Overview

To Investigate PK and PD of CJ-12420, Clarithromycin, Amoxicillin After Multiple Dose Administration

Status:
Completed

Trial end date:
2017-02-01

Target enrollment:
0

Participant gender:
All

Summary

Cohort 1 To evaluate the pharmacokinetic interactions of CJ-12420 after multiple oral doses of CJ-12420 given alone or in combination with amoxicillin/clarithromycin in healthy subjects. Cohort 2 To evaluate the pharmacodynamic profiles of CJ-12420 after multiple oral doses of CJ-12420 in combination with amoxicillin/clarithromycin in healthy subjects as compared to an active control group, i.e., pantoprazole in combination with amoxicillin/clarithromycin.

Phase:

Phase 1

Accepts Healthy Volunteers?

Accepts Healthy Volunteers

Details

Lead Sponsor:

CJ HealthCare Corporation
HK inno.N Corporation

Treatments:

Amoxicillin
Clarithromycin
Pantoprazole

Criteria

Inclusion Criteria:

1. Healthy male volunteers aged ≥19 and ≤45 years at screening;

2. No congenital or chronic disease, and no morbid symptoms or findings on screening
tests;

3. Body mass index (BMI) ≥18.5 and ≤28 kg/m2;

4. Considered eligible based on medical examinations (including interview, vital signs,
12-lead ECG, physical exam and laboratory tests) which are set and performed in
accordance with the nature of investigational product by the investigator;

5. Voluntary consent to participate in the study after being fully informed of purpose
and procedures of the study, and profiles of investigational product prior to the
participation;

6. For Cohort 2, positive on 13C urea breath test.

Exclusion Criteria:

1. Medical history

1. History or current evidence for diseases considered clinically relevant by the
investigator including hepatic, renal, gastrointestinal, respiratory,
musculoskeletal, endocrine, neurologic, hemato-oncological, urinary, or
cardiovascular (including cardiac arrhythmia) diseases;

2. History of gastrointestinal diseases (such as gastritis, gastrodynia,
gastroesophageal reflux disease, Crohn's disease and ulcer) or abdominal surgery
(except for simple appendectomy or herniotomy) which are considered to have
potential effect on drug absorption by the investigator;

3. For Cohort 2, previous treatment failure for H. pylori eradication.

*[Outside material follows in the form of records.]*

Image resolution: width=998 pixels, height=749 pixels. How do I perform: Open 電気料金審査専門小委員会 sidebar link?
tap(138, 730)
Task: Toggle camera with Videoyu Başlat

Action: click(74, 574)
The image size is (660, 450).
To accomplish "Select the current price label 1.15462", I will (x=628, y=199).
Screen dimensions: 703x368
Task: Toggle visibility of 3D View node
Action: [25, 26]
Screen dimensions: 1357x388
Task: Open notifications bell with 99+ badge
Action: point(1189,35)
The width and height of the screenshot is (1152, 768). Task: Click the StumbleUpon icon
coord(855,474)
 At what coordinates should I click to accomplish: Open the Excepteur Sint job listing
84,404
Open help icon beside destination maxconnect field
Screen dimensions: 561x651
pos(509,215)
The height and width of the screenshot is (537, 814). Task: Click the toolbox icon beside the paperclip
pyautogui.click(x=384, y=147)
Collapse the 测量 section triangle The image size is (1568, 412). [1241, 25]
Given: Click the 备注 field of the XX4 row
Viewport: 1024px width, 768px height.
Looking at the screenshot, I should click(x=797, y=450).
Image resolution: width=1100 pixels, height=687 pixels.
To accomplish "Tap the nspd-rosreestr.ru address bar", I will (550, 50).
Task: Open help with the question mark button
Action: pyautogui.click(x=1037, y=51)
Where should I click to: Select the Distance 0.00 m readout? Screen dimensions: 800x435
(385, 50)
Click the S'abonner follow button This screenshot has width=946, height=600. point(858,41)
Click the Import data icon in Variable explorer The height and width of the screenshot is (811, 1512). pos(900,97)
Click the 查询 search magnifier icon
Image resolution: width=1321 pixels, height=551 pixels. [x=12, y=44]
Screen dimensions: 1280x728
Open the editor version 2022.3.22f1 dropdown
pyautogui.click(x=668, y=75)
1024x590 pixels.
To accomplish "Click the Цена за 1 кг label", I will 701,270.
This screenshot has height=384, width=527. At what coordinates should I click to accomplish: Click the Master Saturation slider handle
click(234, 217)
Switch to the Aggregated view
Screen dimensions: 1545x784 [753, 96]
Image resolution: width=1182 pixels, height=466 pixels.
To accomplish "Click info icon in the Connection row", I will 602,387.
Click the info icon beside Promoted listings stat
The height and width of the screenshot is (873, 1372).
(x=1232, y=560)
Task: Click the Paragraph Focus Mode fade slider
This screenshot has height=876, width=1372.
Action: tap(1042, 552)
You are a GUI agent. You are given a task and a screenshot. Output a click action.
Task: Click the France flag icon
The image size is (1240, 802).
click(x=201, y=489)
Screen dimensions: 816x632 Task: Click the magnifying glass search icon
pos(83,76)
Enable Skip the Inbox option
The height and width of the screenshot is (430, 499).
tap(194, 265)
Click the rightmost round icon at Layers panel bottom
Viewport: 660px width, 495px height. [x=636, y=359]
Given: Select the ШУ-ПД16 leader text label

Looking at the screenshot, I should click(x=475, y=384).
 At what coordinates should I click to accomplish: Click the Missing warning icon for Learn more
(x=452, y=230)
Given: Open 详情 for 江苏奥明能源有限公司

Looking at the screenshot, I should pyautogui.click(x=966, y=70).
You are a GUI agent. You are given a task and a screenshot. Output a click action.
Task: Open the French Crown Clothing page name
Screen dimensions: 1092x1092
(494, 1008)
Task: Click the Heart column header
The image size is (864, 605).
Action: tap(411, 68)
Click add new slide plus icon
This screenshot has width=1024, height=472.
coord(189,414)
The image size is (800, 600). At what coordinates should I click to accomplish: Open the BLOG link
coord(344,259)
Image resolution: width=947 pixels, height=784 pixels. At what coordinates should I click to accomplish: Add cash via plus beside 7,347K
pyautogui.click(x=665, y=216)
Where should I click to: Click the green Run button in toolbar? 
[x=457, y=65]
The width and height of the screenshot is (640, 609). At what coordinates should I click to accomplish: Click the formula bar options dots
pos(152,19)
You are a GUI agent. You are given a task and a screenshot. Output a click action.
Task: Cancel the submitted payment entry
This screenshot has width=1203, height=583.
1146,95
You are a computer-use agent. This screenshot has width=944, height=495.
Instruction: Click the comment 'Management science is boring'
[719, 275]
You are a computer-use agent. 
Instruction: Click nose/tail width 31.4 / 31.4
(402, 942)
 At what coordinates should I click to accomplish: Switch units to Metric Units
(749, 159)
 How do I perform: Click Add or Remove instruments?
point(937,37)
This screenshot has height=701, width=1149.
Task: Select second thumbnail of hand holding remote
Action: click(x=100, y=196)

2. Laboratory tests and ECG

1. AST or ALT ≥ 1.25 x upper limit of normal (ULN);

2. Total bilirubin ≥ 1.5 x ULN;

3. eGFR calculated by CKD-EPI formula < 80 mL/min;

4. Any clinically relevant ECG abnormalities.

3. Allergy and drug abuse

1. History of hypersensitivity to drugs containing investigational products
(penicillins, cephems, macrolides, pantoprazole and benzimidazole) and other
drugs (including aspirin and antibiotics);

2. History of drug abuse or positive on drug screening test.

4. Drug/dietary restrictions

1. Medications (including herbal supplements) or abnormal diet (e.g., grapefruit
juice > 1 L/day, excessive garlic, broccoli, kale, etc.) which may have effect on
absorption, distribution, metabolism and excretion of investigational products
within 28 days prior to the first study dose;

2. Use of prescription drugs, over-the-counter drugs (OTCs) or vitamins within 10
days prior to the first study dose;

3. Participating in other study and receive investigational product within 3 months
prior to the first study dose.

5. Blood donation and transfusion

1. Whole blood donation within 60 days prior to the first study dose;

2. Donation of blood components or transfusion within 30 days prior to the first
study dose.

6. Pregnancy and contraception

1. Pregnant or breast-feeding;

2. Subject or his partner's inability to use of medically qualifying
dual-contraceptive methods or medically acceptable contraception (including
intrauterine device with established pregnancy failure rate, barrier methods with
spermicide, vasectomy, tubectomy, tubal ligation and hysterectomy) from screening
to 30 days of the last dose of investigational product.

7. Others

1. Heavy use of alcohol (average alcohol intake ≥30 g/day) or positive on alcohol
test;

2. Heavy smoker (>10 cigarettes/day);

3. Caffeine intake > 400 mg/day;

4. Any clinically relevant findings considered inappropriate for study participation
at the discretion of the investigator.